EXERCISE DESCRIPTION
Can you locate every row below that contains the string "text" and copy each of those lines in full?

* start *

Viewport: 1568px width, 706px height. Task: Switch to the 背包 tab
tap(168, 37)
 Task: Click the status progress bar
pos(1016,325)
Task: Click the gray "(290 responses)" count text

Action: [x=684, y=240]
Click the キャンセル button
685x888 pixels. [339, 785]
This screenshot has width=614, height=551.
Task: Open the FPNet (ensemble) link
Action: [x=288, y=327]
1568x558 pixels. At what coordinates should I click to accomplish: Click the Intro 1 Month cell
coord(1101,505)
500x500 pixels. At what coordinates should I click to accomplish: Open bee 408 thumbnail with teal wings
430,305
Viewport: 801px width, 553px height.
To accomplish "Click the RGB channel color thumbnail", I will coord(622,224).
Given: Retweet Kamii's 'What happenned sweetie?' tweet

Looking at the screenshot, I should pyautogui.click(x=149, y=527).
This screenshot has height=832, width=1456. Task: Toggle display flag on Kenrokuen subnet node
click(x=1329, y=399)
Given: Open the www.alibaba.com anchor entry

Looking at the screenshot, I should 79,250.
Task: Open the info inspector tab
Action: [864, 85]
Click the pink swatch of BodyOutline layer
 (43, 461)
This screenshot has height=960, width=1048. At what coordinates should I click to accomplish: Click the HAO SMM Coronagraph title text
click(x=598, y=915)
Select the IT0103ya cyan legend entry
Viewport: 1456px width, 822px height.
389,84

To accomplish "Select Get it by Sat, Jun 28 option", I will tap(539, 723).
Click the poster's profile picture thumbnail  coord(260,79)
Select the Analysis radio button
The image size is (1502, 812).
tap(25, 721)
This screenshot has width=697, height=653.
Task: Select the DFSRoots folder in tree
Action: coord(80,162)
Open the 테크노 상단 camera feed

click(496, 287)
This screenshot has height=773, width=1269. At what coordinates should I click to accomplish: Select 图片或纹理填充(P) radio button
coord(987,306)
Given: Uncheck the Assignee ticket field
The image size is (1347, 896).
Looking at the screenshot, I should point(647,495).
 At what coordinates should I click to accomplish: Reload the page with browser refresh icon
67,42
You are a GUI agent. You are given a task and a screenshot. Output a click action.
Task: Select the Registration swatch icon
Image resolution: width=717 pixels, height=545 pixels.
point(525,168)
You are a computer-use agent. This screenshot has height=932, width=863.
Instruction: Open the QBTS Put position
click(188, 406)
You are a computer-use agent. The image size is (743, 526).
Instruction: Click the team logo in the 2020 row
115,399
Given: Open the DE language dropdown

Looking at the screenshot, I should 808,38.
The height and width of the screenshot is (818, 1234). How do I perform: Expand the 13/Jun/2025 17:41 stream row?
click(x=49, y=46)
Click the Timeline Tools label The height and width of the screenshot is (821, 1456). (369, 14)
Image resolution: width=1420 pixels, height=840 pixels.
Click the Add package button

* end *

WRITTEN ANSWER
Task: Click the gray "(290 responses)" count text
This screenshot has height=960, width=1048. At what coordinates should I click to accomplish: Click the HAO SMM Coronagraph title text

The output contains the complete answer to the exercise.